Publicado en: El Espectador
Por: Andrés Hoyos
¿Llegará el momento del centro en 2022? Sí y no o todo lo contrario.
Acordemos que al menos desde el primer gobierno de Alfonso López Pumarejo (1934-1938) no ha habido un verdadero reformismo en el poder en Colombia. Se han implantado reformas, sí, algunas de ellas necesarias y hasta valientes, pero no ha estado allí ningún reformista orgánico y consistente, de aquellos que cambian los cimientos del edificio sin necesidad de tumbarlo. Ergo, en todos los campos la agenda está como máximo a medio camino, si bien lo más normal es que apenas arranque o ni siquiera.
Urge definir un programa de centro, que no solo lo sea, sino que sobre todo meta la mano a los problemas de largo plazo del país y del mundo. El gradualismo reformista del centro debe demostrar que es una forma eficaz de enfrentar estos problemas —contrastada claramente con la populista— y que respeta las reglas del juego.
No es de centro, primero que todo, un Estado pobre como el colombiano que recauda el 15 % del PIB en impuestos. Digámoslo con claridad: con menos del 25 % no son posibles las transformaciones necesarias. Incluso habría que llegar al 30 % en unos años. Mucha gente entiende que este cobro constituye una suerte de seguro que la sociedad paga para evitar la llegada del despelote. En cuanto a la informalidad laboral rampante, hay que invertir en alguna forma platanizada de la flexiseguridad danesa. Esto implica moderar la rigidez de las normas y reducir el costo del factor prestacional, cobrando por otra vía los impuestos que ahí se cargan en forma camuflada. Cuando los impuestos no dependan directamente del puesto formal otorgado, se podría con mucha facilidad subir el salario mínimo, digamos, un 20 %. Este esquema, además, daría dinamismo a la economía por la vía de estimular la demanda.

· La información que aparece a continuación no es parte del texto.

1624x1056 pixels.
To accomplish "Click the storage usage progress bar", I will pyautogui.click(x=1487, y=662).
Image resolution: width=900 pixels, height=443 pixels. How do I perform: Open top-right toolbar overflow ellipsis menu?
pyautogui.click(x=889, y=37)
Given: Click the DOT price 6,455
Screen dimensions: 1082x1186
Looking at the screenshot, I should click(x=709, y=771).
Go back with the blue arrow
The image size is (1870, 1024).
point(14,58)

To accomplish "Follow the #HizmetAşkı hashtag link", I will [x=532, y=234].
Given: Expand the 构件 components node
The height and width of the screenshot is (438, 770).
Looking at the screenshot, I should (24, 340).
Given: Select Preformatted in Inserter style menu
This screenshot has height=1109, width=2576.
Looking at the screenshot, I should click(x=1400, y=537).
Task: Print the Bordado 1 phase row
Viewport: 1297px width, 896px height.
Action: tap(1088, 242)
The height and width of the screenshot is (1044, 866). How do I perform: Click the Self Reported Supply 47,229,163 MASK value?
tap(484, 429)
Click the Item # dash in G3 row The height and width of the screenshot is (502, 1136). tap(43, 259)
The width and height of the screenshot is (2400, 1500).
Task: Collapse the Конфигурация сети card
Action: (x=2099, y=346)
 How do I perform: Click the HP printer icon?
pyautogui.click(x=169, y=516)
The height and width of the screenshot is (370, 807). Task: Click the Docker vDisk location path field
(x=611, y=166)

No son políticas de centro el prohibicionismo, la guerra contra las drogas ni la sumisión a los mandamases gringos; tampoco lo es la timidez en el problema agrario. No basta con defender la paz, hay que ambientar la convivencia. La educación debe seguir siendo mixta —pública y privada—, basada en una sinergia —es decir, en una mezcla eficaz— que las potencie a ambas. Tiene que consolidarse la oferta universal gratuita en la básica, aunque mejorando muchísimo la calidad. En ese propósito no puede haber métodos prohibidos. Asimismo hay que ampliar la oferta postsecundaria, en el entendido de que, como lo demostraron los alemanes, sí se necesitan muchos cupos universitarios, pero no que todo el mundo vaya a la universidad. La buena educación técnica debe llevar a una vida productiva y próspera.
Parte importante del mayor recaudo impositivo iría a implantar alguna forma de renta básica universal, con modulaciones que no la desnaturalicen ni la compliquen. En fin, a los empleados del país lo que les importa es cuánto les cuestan el mercado o el bus, su frecuencia y horarios, saber si sus hijos van a recibir una buena educación, si los servicios públicos son confiables y el precio se ajusta a su capacidad económica, si algún día van a poder tener un hogar propio, si la salud mejora y tiende a la universalidad, etc.
La gente quiere tener en quién creer. ¿Qué el centro es elitista, como dicen algunos? No creo. Recordemos, por si acaso, que son los votantes los que deciden, no los profesores con muchos grados. Ah, y un centro como el que queda esbozado aquí es cualquier cosa menos tibio.